* **What the task asks**
Output only the lines from the line holding "Viewport: 744px width, 558px" through the close of the records, exactly as they appear, with all pictures omitted.

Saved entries
┌────────

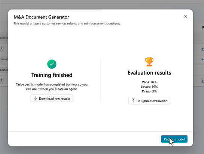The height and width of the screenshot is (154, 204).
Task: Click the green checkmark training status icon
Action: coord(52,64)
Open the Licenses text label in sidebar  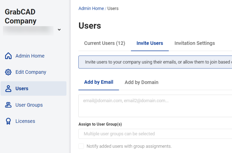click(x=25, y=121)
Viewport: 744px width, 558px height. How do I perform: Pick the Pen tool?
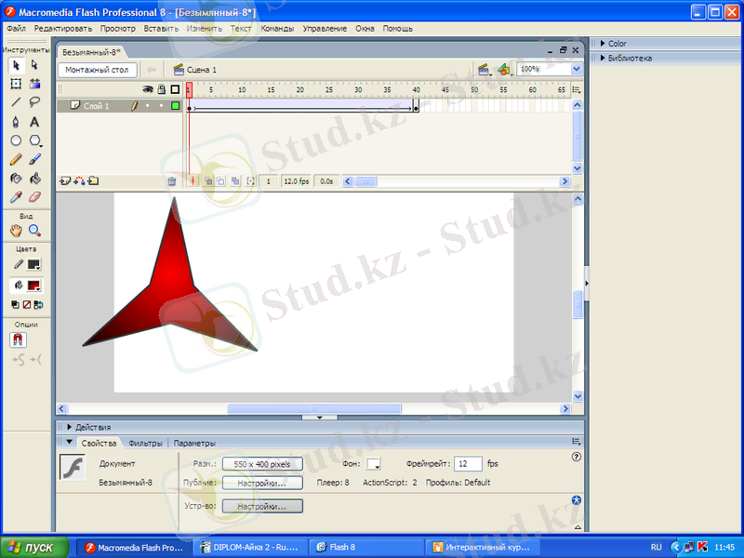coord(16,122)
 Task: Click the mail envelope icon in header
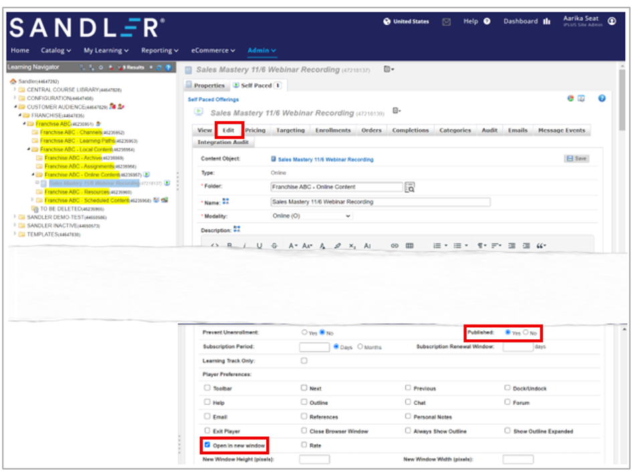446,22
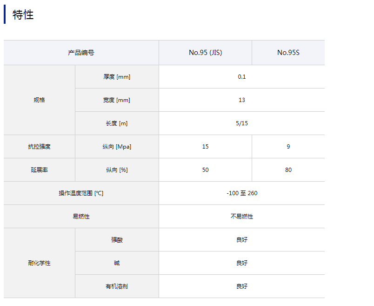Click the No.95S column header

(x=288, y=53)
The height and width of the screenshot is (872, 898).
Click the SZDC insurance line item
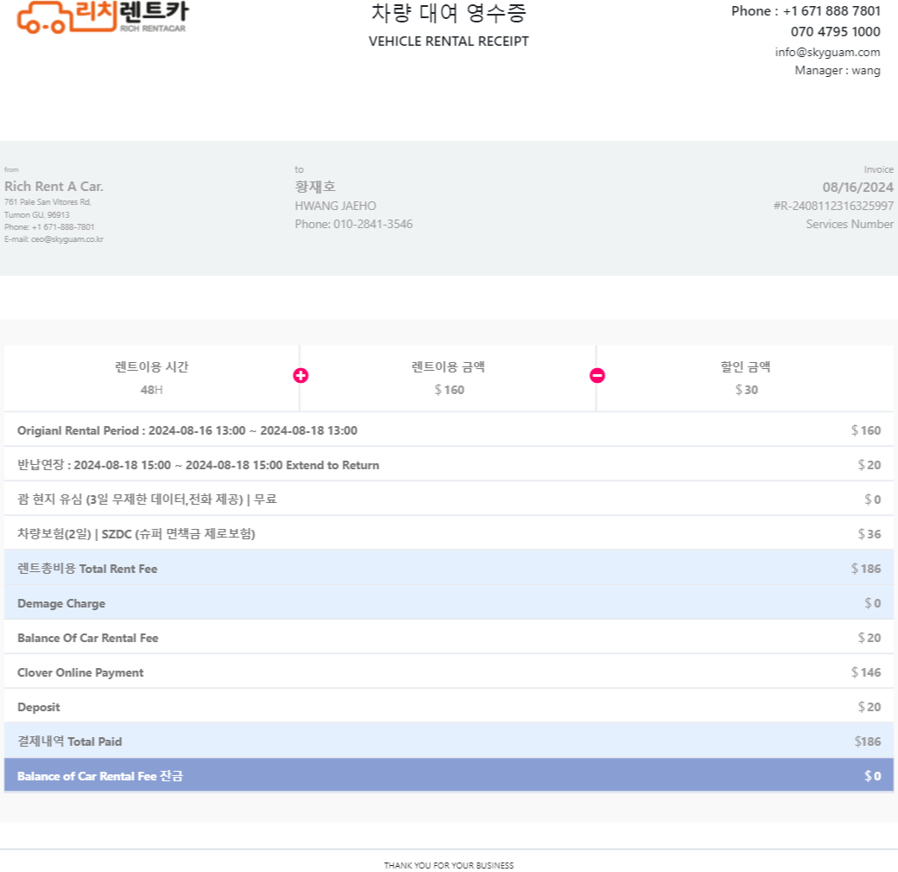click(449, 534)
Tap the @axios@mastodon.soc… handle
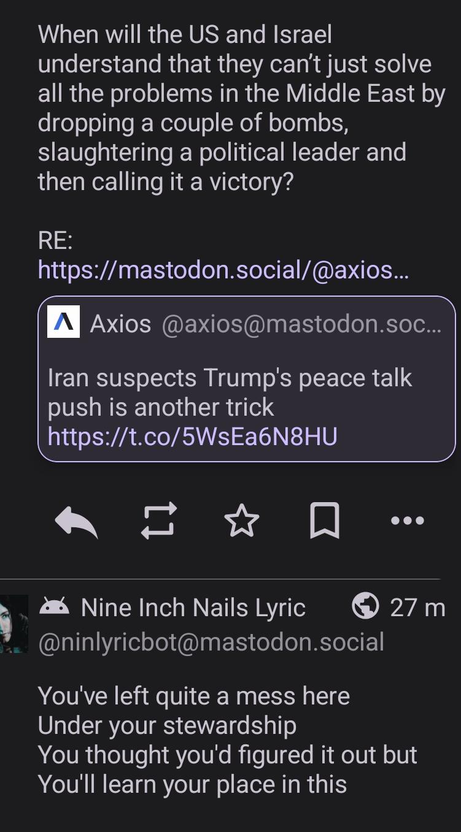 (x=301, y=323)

└────────

* **Finished task**
Viewport: 744px width, 558px height. How do I perform: Pick the Pen tool?
coord(16,122)
 Task: Click the mail envelope icon in header
446,22
Click the No.95S column header

(x=288, y=53)
The height and width of the screenshot is (872, 898).
Click the SZDC insurance line item
click(449, 534)
Tap the @axios@mastodon.soc… handle
 (x=301, y=323)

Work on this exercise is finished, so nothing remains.